1Woe to those who decree iniquitous decrees, and the writers who keep writing oppression, 2to turn aside the needy from justice and to rob the poor of my people of their right, that widows may be their spoil, and that they may make the fatherless their prey! 3What will you do on the day of punishment, in the ruin that will come from afar? To whom will you flee for help, and where will you leave your wealth? 4Nothing remains but to crouch among the prisoners or fall among the slain. For all this his anger has not turned away, and his hand is stretched out still. 5Woe to Assyria, the rod of my anger; the staff in their hands is my fury! 6Against a godless nation I send him, and against the people of my wrath I command him, to take spoil and seize plunder, and to tread them down like the mire of the streets. 7But he does not so intend, and his heart does not so think; but it is in his heart to destroy, and to cut off nations not a few; 8for he says: “Are not my commanders all kings? 9Is not Calno like Carchemish? Is not Hamath like Arpad? Is not Samaria like Damascus? 10As my hand has reached to the kingdoms of the idols, whose carved images were greater than those of Jerusalem and Samaria, 11shall I not do to Jerusalem and her idols as I have done to Samaria and her images?” 12When the Lord has finished all his work on Mount Zion and on Jerusalem, he will punish the speech of the arrogant heart of the king of Assyria and the boastful look in his eyes. 13For he says: “By the strength of my hand I have done it, and by my wisdom, for I have understanding; I remove the boundaries of peoples, and plunder their treasures; like a bull I bring down those who sit on thrones.
New International Version

New American Standard Bible

Christian Standard Bible

New Living Translation

King James Version

5O Assyrian, the rod of mine anger, and the staff in their hand is mine indignation. 6I will send him against an hypocritical nation, and against the people of my wrath will I give him a charge, to take the spoil, and to take the prey, and to tread them down like the mire of the streets. 7Howbeit he meaneth not so, neither doth his heart think so; but it is in his heart to destroy and cut off nations not a few. 8For he saith, Are not my princes altogether kings? 9Is not Calno as Carchemish? is not Hamath as Arpad? is not Samaria as Damascus? 10As my hand hath found the kingdoms of the idols, and whose graven images did excel them of Jerusalem and of Samaria; 11Shall I not, as I have done unto Samaria and her idols, so do to Jerusalem and her idols? 12Wherefore it shall come to pass, that when the Lord hath performed his whole work upon mount Zion and on Jerusalem, I will punish the fruit of the stout heart of the king of Assyria, and the glory of his high looks. 13For he saith, By the strength of my hand I have done it, and by my wisdom; for I am prudent: and I have removed the bounds of the people, and have robbed their treasures, and I have put down the inhabitants like a valiant man: 14And my hand hath found as a nest the riches of the people: and as one gathereth eggs that are left, have I gathered all the earth; and there was none that moved the wing, or opened the mouth, or peeped. 15Shall the axe boast itself against him that heweth therewith? or shall the saw magnify itself against him that shaketh it? as if the rod should shake itself against them that lift it up, or as if the staff should lift up itself, as if it were no wood. 16Therefore shall the Lord, the Lord of hosts, send among his fat ones leanness; and under his glory he shall kindle a burning like the burning of a fire. 17And the light of Israel shall be for a fire, and his Holy One for a flame: and it shall burn and devour his thorns and his briers in one day; 18And shall consume the glory of his forest, and of his fruitful field, both soul and body: and they shall be as when a standardbearer fainteth. 19And the rest of the trees of his forest shall be few, that a child may write them.

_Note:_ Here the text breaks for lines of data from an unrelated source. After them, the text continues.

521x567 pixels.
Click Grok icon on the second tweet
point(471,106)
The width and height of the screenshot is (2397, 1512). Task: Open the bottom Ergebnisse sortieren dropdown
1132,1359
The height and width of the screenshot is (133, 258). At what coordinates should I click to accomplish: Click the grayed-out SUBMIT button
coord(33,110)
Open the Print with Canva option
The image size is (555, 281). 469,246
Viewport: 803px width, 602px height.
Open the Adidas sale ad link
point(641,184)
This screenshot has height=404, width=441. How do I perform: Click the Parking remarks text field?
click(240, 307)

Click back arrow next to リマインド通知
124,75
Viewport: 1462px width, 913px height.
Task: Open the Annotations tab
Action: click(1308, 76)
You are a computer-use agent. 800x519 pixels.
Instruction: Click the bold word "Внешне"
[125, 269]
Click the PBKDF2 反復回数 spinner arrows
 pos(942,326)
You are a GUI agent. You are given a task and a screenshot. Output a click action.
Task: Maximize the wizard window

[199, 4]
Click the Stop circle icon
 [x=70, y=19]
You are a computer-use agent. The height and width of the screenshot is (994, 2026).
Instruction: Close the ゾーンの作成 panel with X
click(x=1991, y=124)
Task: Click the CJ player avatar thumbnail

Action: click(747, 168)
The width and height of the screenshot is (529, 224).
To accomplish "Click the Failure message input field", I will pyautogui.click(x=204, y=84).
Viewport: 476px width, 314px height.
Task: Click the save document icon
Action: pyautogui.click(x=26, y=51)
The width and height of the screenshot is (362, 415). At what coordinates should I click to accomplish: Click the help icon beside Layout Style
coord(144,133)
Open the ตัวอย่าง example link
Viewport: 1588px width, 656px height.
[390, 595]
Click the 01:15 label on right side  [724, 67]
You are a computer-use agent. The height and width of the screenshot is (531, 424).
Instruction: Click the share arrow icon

What does Isaiah chapter 10 mean?

Isaiah chapter 10 continues to progress through more prophecies regarding God's coming destruction of both Judah and Assyria.

First, the prophet declares woe on those in Judah and Israel who use the local laws to taking advantage of the poor and needy. Their intent is so deliberate that they write oppression into the civic code. This eliminates any possibility of justice for the poor, widows, and orphans. Instead of caring for them, these wealthy oppressors manipulate the law to take what little the poor have for themselves (Isaiah 10:1–2).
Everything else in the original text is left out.